The annual concert celebrates different cultures represented at Ithaca College and Cornell University. The concert features acts ranging from solo musical performances to large group numbers. The majority of performers are international students or a students participating in a number whose origins stem from a different culture. Students from France and Thailand performed well-known songs in English and Cornell’s HanChum Korean Traditional Dance Club performed a fan dance. IC Unity Tibet was the only performance featuring students all from the same cultural background, who blended where they are from with what they were doing.
“First when we came to IC as a freshman…we noticed that there are a lot of Ithaca people, Ithaca College students, who don’t know about the Tibetans… we thought it’s our own responsibility to share with the Ithaca College students and educate (them) about it.” Choezom said.
Chime, Choezom, and Yangkey all went to the International High School At Laguardia Community College in Long Island.
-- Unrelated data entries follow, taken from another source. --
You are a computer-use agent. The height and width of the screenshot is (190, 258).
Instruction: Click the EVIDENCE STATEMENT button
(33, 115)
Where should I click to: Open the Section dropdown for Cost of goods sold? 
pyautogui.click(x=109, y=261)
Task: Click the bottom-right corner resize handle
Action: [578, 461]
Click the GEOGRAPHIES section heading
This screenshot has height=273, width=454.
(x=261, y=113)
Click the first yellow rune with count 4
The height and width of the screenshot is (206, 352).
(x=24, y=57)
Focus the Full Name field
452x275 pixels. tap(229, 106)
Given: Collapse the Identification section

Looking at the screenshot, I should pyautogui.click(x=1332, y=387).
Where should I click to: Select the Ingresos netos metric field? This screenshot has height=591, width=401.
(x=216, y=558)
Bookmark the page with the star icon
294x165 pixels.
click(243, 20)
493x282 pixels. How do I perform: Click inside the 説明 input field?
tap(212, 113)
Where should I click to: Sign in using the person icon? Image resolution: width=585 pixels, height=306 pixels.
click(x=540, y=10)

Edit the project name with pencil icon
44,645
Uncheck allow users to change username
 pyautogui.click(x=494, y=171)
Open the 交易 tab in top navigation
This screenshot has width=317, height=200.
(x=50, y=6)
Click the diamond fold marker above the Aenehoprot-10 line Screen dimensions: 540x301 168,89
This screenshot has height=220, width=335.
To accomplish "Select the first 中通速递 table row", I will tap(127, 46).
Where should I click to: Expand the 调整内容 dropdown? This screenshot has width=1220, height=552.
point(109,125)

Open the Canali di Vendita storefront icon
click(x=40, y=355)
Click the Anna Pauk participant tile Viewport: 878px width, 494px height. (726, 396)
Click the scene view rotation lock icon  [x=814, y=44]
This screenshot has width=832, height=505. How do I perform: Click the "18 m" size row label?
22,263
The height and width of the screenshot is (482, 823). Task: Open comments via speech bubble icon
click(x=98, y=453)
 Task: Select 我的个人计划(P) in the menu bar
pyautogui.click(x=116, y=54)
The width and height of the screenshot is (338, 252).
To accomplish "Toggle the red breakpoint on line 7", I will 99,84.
Though Yangkey and Choezom arrived to Ithaca a year after Chime, they all noticed a need for awareness.
“People would come up to us all the time and ask what we were.” Yangkey said. “When we said ‘Tibet’ they would ask, “Is that even in Asia?”
The students drew inspiration from their Tibetan club in High School. They knew the IC community had International clubs that focused more generally on students from different countries, but wanted something more centralized on their own culture similar to the one they had before.
The dance they performed at the concert merged Bhutanese and Tibetan styles of dance. Costume inspiration was drawn from three different Tibetan cultures to thoroughly represent how a Tibetan woman would dress on the average day.
The aprons or “chuH” represent marriage in their culture. “In Tibet we don’t wear rings, we only wear this,” Choezom said. “If you go to an event or something and you wear a chuH that means you’re married and the boys won’t come up to you”
Their skirts aren’t tied too tight because there needs to be space to keep belongings. “Here you wear bags over the shoulder, but there, it’s a little space in your clothes where you put everything inside.
The ribbon braided in their hair is also common accessory worn by many Tibetan girls.
Plans for the Future
The “One World” concert was their first big performance of the year, and they hope this appearance will inspire more engagement for the club.
The club will continue to collaborate with the International Club, and attend more events to raise awareness. They plan to have a spring showcase that focuses solely on the their club’s initiative through performance and speakers.